• **Record extracts**:
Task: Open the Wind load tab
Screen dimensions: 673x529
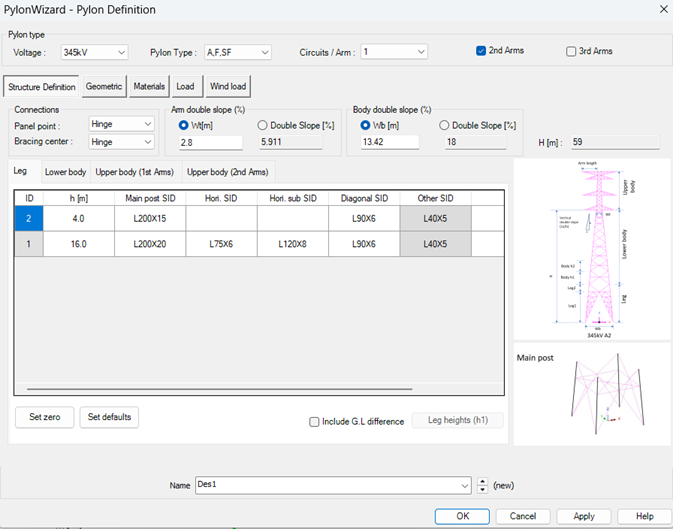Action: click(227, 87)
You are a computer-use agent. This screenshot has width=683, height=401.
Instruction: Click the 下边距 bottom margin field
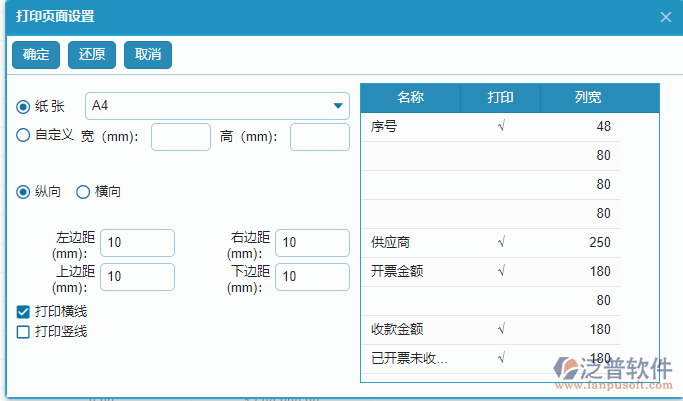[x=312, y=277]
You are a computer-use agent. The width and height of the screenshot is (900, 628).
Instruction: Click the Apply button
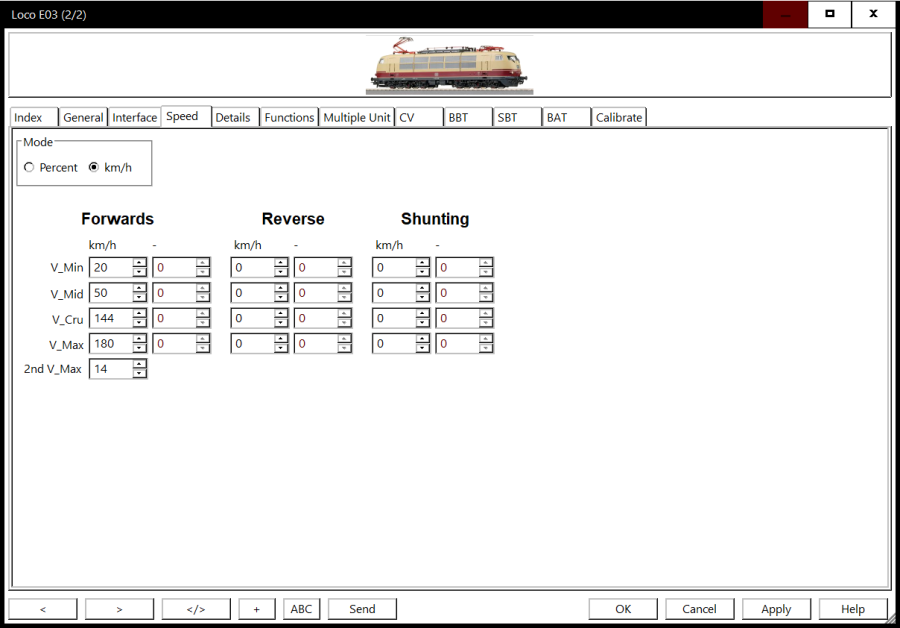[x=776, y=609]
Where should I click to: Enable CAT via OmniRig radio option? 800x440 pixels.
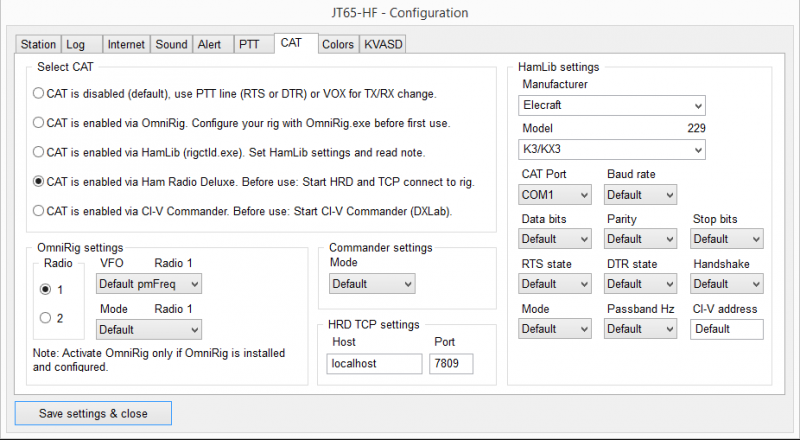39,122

...

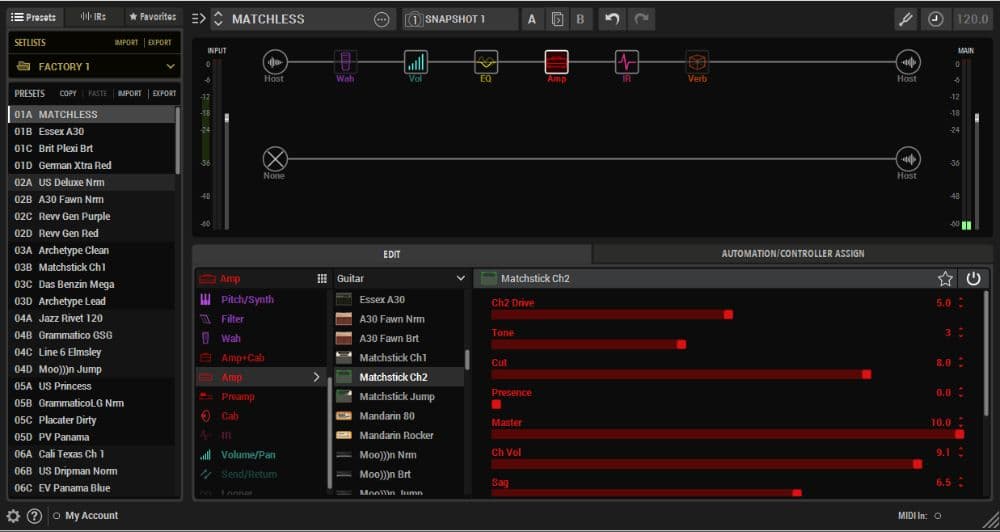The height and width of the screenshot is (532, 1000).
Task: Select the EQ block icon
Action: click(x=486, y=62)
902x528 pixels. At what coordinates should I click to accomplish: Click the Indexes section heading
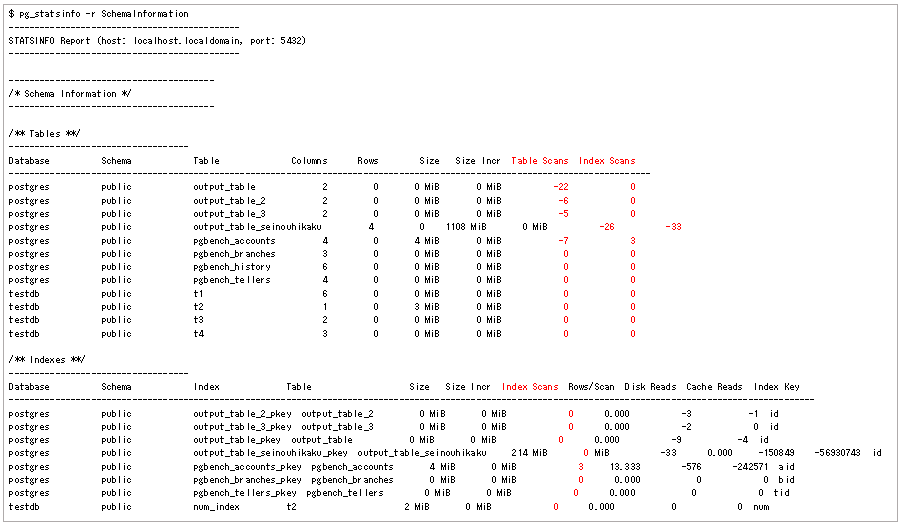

---

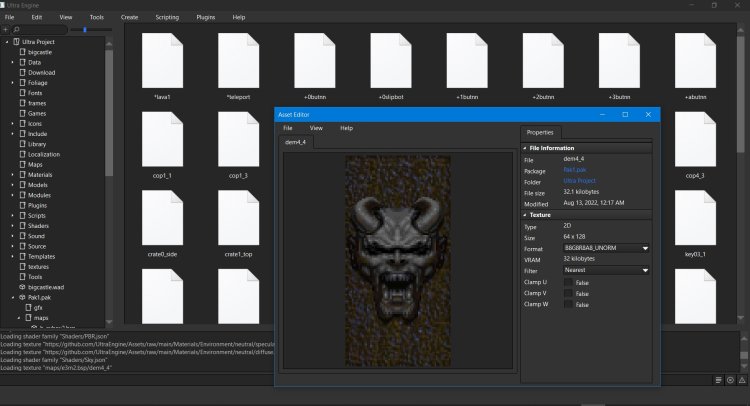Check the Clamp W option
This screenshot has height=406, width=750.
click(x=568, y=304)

• **Aim of the task**:
Looking at the records above, how many lines have the word "computer" in them? State the number only.

• **Task answer**:
2